(Dataset entries)
BEGIN

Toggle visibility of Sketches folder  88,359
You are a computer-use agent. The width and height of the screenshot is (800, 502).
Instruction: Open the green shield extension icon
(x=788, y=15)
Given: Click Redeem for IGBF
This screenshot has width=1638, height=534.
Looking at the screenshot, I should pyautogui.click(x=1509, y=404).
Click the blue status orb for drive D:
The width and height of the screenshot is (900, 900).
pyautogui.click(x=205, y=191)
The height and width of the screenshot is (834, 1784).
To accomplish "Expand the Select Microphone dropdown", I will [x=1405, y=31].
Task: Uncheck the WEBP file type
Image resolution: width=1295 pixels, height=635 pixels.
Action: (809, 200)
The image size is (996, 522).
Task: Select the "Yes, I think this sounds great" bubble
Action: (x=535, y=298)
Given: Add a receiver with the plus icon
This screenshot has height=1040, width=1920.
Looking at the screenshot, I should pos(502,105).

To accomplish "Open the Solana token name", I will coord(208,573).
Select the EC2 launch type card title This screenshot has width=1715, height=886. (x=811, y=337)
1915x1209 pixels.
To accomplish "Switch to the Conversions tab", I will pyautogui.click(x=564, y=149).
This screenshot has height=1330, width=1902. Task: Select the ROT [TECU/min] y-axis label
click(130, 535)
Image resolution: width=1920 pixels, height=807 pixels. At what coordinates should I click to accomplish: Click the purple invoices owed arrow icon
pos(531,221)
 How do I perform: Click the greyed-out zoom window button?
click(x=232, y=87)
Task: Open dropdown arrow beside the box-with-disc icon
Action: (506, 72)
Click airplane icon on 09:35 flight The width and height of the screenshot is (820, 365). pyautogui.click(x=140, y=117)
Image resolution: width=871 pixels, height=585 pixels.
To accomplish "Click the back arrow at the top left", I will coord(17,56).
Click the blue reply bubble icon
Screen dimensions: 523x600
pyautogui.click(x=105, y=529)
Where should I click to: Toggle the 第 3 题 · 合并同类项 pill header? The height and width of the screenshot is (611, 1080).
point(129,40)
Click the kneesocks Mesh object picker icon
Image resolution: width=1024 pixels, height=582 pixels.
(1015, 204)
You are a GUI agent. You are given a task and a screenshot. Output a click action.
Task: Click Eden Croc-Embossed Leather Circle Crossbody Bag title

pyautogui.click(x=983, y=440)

END

(Description of the task): Wherever the string "type" appears in the records above, copy the line it sits in.

(The answer):
Task: Uncheck the WEBP file type
Select the EC2 launch type card title This screenshot has width=1715, height=886. (x=811, y=337)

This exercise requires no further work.